AI zum Wohle der Gesellschaft: 15 Prozent der öffentlichen Organisationen in Österreich sind auf einem guten Weg

Microsoft und EY präsentieren eine Studie zu künstlicher Intelligenz (AI) im öffentlichen Sektor. Befragt wurden 213 Organisationen aus den Bereichen öffentliche Verwaltung, Gesundheits- und Transportwesen in Westeuropa, davon 26 aus Österreich.

  • 40 Prozent der österreichischen Befragten sehen AI als eine der wichtigsten digitalen Maßnahmen, erfahren jedoch weniger Unterstützung durch die Führungsebene als europäische KollegInnen.
  • 15 Prozent der Befragten aus Österreich haben bereits mehrere AI-basierte Lösungen implementiert – im Europa-Durchschnitt sind es nur 5 Prozent.
  • Daten und Technologie sehen 71 Prozent der europäischen Organisationen als wichtigste Komponenten für AI-Erfolg.
  • Mehr als die Hälfte der österreichischen Organisationen schätzen sich als hoch kompetent im Arbeiten mit Daten ein, wobei sie ihre Kompetenz am höchsten in der Verbesserung der Datenqualität sehen.
  • In Österreich fehlt es an Engagement der Führungsebene und an Fachkräften für künftige breitere Anwendung von AI im öffentlichen Sektor.

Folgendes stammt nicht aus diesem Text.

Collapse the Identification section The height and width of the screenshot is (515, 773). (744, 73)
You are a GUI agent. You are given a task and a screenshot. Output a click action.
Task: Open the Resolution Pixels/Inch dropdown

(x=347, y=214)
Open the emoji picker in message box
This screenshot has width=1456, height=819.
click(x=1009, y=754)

Künstliche Intelligenz (AI) hat das Potential, komplexe Herausforderungen unserer Zeit zu lösen: Von Klimawandel über soziale Ungerechtigkeit bis hin zu Gesundheitsversorgung und Prävention von Pandemien. EntscheidungsträgerInnen in Europa sehen sie als eine der wichtigsten digitalen Prioritäten. In Österreich gibt es im Europavergleich einen größeren Anteil von Organisationen, die bereits mehrere AI-Lösungen einsetzen. Die tiefgreifende Transformation von öffentlichen Dienstleistungen zum Wohle der Gesellschaft blieb allerdings bisher aus. Um das Potential von AI voll auszuschöpfen, fehlt es hierzulande an Engagement auf Führungsebene sowie an Fachkräften mit den gefragten Hard und Soft Skills.

Öffentlicher Sektor in Europa räumt AI hohe Priorität ein

Umfassend und richtig eingesetzt bietet AI für den öffentlichen Sektor die Chance, eine bessere Gesellschaft zu gestalten: Beispielsweise durch effizientere und personalisierte Dienste für BürgerInnen und Unternehmen oder im Rahmen der Bezwingung unvorhergesehener Herausforderungen, wie sie die Welt derzeit durch COVID-19 erlebt. Für 65 Prozent der Befragten ist AI eine der wichtigsten digitalen Prioritäten. Auch österreichische Organisationen sind am Einsatz von AI-Lösungen interessiert – hierzulande sehen 40 Prozent der Befragten AI ganz oben auf ihrer Digital-Agenda.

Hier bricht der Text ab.